This concept has been in my mind for a while now and I finally got around to writing it out. I first started thinking about it when I wrote the third chapter for my story "I Told You So" when Blair says "We worked back then because I was the Queen of Constance and you were the prince charming of St Jude's. We were supposed to be together. But now that we are adults, we don't work. We're not in high school anymore. You need a sweet, bubbly princess and I need a king. Someone who has a commanding presence and demands respect."

I've really wanted to explore the idea in that line further and now I've finally done it! I'm not sure how it turned out, but it was one of those things I just had to write out. Hopefully you like it, and you should check out "I Told You So" too, or at least the third chapter (its the best of the three). :)
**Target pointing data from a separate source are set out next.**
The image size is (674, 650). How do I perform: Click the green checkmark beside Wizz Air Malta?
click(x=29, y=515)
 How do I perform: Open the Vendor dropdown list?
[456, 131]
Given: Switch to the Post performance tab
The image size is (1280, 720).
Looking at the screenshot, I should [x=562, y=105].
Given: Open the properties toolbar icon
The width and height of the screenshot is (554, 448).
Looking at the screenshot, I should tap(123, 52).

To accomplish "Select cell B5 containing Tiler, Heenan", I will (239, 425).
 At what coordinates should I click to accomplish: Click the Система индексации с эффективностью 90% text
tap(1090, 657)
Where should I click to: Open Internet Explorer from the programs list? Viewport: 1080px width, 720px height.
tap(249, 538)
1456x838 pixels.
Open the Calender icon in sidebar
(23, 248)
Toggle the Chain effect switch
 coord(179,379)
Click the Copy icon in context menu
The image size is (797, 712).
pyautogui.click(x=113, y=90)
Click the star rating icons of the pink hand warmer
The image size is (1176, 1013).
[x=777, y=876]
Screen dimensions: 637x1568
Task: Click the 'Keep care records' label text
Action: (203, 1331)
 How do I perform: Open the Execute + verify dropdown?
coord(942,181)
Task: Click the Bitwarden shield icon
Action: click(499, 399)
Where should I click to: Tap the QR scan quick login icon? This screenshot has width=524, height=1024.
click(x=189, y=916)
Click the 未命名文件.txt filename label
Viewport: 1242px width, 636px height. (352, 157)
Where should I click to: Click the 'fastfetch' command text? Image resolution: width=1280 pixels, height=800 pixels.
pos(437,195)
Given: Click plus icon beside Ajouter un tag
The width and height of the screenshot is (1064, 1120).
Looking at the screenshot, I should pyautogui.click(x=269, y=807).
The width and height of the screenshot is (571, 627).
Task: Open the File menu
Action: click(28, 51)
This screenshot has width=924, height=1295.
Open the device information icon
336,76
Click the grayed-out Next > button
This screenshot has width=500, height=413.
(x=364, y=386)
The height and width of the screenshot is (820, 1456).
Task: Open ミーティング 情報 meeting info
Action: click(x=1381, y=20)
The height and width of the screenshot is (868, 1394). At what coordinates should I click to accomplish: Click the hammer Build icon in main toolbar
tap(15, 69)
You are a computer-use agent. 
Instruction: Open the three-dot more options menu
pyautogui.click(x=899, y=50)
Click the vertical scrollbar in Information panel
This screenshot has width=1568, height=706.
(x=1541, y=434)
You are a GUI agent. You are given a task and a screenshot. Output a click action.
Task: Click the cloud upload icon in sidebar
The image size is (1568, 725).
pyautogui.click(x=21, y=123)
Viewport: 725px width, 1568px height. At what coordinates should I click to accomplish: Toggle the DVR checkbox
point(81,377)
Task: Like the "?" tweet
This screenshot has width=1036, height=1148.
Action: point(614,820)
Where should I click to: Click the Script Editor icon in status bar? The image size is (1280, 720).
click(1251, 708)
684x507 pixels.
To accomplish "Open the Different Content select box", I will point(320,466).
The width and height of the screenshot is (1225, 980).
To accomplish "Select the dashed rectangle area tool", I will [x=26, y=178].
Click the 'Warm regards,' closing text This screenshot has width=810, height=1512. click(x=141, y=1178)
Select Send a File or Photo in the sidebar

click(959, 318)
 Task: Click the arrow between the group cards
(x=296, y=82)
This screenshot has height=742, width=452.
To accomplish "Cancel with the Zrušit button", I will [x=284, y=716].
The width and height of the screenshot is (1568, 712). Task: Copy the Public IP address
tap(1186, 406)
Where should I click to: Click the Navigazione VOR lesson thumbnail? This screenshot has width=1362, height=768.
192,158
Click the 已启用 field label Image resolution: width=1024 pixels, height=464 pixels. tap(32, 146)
She wasn't a princess. Never had been, never would be. Princesses were carefree and frilly and sweet. They liked pink and sunshine and glitter. They had extravagant dreams of princes and ponies and futures filled with happiness. Their smile was wide and bright. Their eyes twinkled and their laughter bubbled forth easily. They were a ray of sunshine. They were the center of attention.

That just wasn't her.

She was a queen. She was prim and proper; composed in the face of any unexpected event or scandal. She was self-reliant and strong. She was realistic and smart. She knew how to get what she wanted and how to keep control. She was powerful; she knew how to rule over the other girls and keep her position secure. She always looked perfect, with precise curls and conservative clothing that earned her admiration and respect. She didn't need sparkle and frills to stand out. She didn't need to be bright and bubbly. She commanded attention with her regal posture and authoritative presence. She walked with her head held high and her back straight. She was a queen and everyone knew it.

She should have known that a queen never marries a prince. Queens married kings. Kings were powerful and self-assured. They were proud and arrogant. They didn't just walk, they strutted. They commanded respect everywhere they went. Kings had the kind of presence that demanded attention when they entered a room. They knew what they wanted and were able to get it with a snap of their fingers. They were catered to; they didn't do anything for themselves but were still in charge of the kingdom.

What she needed was a king, but kings were difficult to find. She figured the blue-eyed prince of St. Jude's was the closest thing she had, so she tried to make it work. Even when he went after her best friend, the fun-loving, bubbly princess, she did her very best to transform him into the king she needed. But it didn't work. He was too passive; too naïve; to bland. He was sweet and kind and devoted. He was prince charming through and through, but he was no king.

When things started to fall apart between them she began to think maybe she was destined to be one of those queens who ruled alone. A queen who never found her equal so took the throne and controlled the kingdom on her own.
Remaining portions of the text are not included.